JON JUARISTI, ABC – 21/12/14
· Sin meter ruido, el Papa acaba de cambiar la historia de América y probablemente la nuestra.
Hace cien años, por estas fechas, se produjo un acontecimiento de un tipo que Europa no conocía desde antes de las guerras de religión del siglo XVI. En el frente de Flandes, los combatientes dejaron de matarse durante algunas horas entre los días 23 y 25 de diciembre de 1914 y salieron a la tierra de nadie para confraternizar brevemente con el enemigo. Los poilus franceses y los tommies británicos intercambiaron con sus odiados boches o jerries cigarrillos y botellas de licor, jugaron partidos de fútbol y enterraron juntos a los muertos de las jornadas anteriores. No sucedió de igual modo en todos los sectores del frente.
El poeta Robert Graves, por entonces un joven teniente de los fusileros galeses, atribuye el éxito de la tregua en el suyo a que los soldados de las trincheras opuestas, sajones católicos, habían decidido secundar el llamamiento del Papa Benedicto XIII a una suspensión de las hostilidades durante el período navideño, en la olvidada tradición cristiana medieval de la Pax Domini. Graves admite que sus hombres, anglicanos disidentes de la Low Church, se mostraron más reticentes (e incluso que uno de ellos mató por la espalda al oficial alemán cuando este volvía confiadamente a sus líneas). Con todo, quienes más se enfurecieron por la espontánea tregua de la tropa fueron los generales aliados, que anunciaron que su eventual repetición se castigaría con la pena de muerte. En vísperas de las navidades de 1915, la artillería británica y la francesa machacaron con insólita dureza las posiciones enemigas para impedir cualquier acercamiento entre los ejércitos que no fuera el de las habituales cargas a la bayoneta.
La intervención humanitaria del Pontífice no evitó que millones de europeos de diferentes confesiones cristianas siguieran asesinándose entre sí durante cuatro años más, y no ya en aras del libre examen ni de la primacía del Papa o del concilio, como en otras épocas, sino por la gloria de sus patrias carnales. Pero los relativamente pocos soldados y oficiales que respondieron a la convocatoria papal fueron suficientes para desasosegar a sus respectivos estados mayores.

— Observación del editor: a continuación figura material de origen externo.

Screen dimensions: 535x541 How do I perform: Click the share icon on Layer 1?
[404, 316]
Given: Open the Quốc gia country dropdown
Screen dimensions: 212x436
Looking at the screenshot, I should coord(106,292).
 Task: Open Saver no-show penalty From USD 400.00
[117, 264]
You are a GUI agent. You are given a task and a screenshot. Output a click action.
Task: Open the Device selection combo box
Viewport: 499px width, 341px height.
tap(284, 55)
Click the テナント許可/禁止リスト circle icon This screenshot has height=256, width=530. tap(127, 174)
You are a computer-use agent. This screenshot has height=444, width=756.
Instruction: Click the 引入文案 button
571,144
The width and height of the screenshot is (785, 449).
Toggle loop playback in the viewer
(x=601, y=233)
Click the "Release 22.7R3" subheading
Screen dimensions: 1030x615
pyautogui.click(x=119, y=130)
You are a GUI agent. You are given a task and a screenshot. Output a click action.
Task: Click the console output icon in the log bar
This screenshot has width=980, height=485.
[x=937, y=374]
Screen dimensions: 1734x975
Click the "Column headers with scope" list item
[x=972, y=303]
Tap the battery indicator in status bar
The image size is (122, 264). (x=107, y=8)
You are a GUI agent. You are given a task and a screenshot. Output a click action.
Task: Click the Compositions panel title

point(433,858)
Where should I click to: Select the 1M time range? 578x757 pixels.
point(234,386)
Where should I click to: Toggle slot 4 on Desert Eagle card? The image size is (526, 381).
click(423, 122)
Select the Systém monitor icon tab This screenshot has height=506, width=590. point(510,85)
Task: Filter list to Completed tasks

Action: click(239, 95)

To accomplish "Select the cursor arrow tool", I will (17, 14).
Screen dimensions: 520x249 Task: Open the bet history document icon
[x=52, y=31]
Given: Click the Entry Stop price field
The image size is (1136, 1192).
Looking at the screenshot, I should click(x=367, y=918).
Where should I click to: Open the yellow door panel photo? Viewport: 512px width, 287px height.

En otoño de 1917, los bolcheviques desmantelaron el frente ruso, no en un gesto de reconciliación universal al estilo de la tregua navideña de 1914, sino como repliegue estratégico necesario para convertir la guerra nacionalista en guerra revolucionaria. No desarmaron a los soldados. Los convirtieron en el ejército de los soviets. Mucho después, en 1935, uno de los golpistas de octubre preguntaría con sorna a un ministro francés que le pedía relajar la persecución religiosa contra los católicos rusos: «¿Cuántas divisiones tiene el Papa?».
Tanta gracia le debió de hacer a Stalin su propio ingenio que volvió a soltar el chiste en varias ocasiones posteriores, una de ellas ante Truman. La ocurrencia fue muy celebrada también en 1989, cuando un Papa polaco se cargó el invento. Hoy no merece la pena volverla a recordar, pero sí quizá llamar la atención sobre la curiosa coincidencia del centenario de la tregua navideña de 1914 con el septuagésimo octavo cumpleaños de este sorprendente Papa argentino que entre tangos y amarguitos acaba de cambiar, sin meter ruido ni ponerse medallas, la historia de su continente de origen y, muy probablemente, también la nuestra.
En diciembre de 1914, los partidarios de seguir adelante con la escabechina en curso pusieron a pingar a Benedicto XV. Conviene recordarlo –cien años después y por las mismas fechas– a quienes despellejan hoy al padre Jorge por haber sacado de las trincheras a los últimos combatientes de la Guerra Fría.